On October 23, 2012, the court granted summary judgment to the defendants on the ground that there was no specific allegation that Dr. King-Vassel had submitted a Medicaid claim (or made any other false claim) specifically arising from the prescription of the medication in question, and on the ground that Dr. King-Vassel was actually an independent contractor, and not an employee, of the corporate defendant.

The Watson case was clearly resolved in the way it was because of specific deficiencies in the pleadings and proof in that case, and the court’s order dismissing the case was also highly critical of ethically questionable behavior committed by the relator as a means of creating and supporting the qui tam case. Nevertheless, the case raises the specter of a whole new series of legal actions that appear likely to arise from off-label use of FDA-approved medications.

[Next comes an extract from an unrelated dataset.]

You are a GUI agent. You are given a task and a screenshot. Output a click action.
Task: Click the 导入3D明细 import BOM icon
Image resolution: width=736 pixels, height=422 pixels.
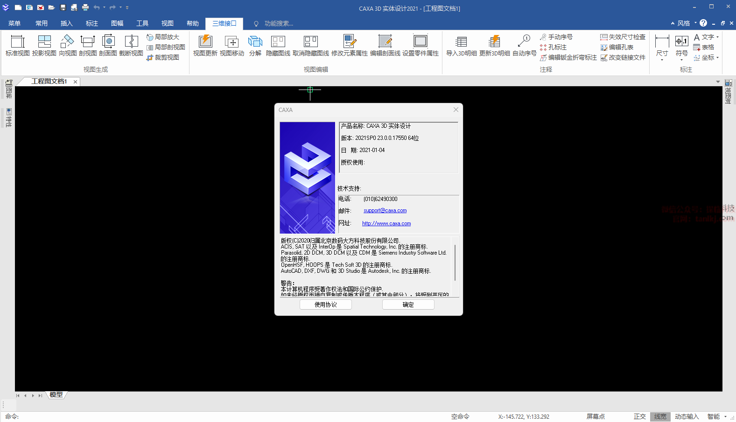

We have written before about the massive fines paid by pharmaceutical companies for promotion of off-label use of medications. The Watson case focuses on a whole other universe of potential deep-pocket defendants: medical professionals and institutions involved in the prescription of the medications in question. Notwithstanding the dismissal of the Watson case, its operative theory – that a Medicaid claim relating to off-label use of a medication may constitute a false claim – may still be viable, though it is largely untested. Going forward, in any case in which a medical professional or institution faces civil or criminal legal action based on such a theory, counsel will have to scrutinize carefully whether the claims on which liability purports to be based truly fall within the scope of the false claims statute.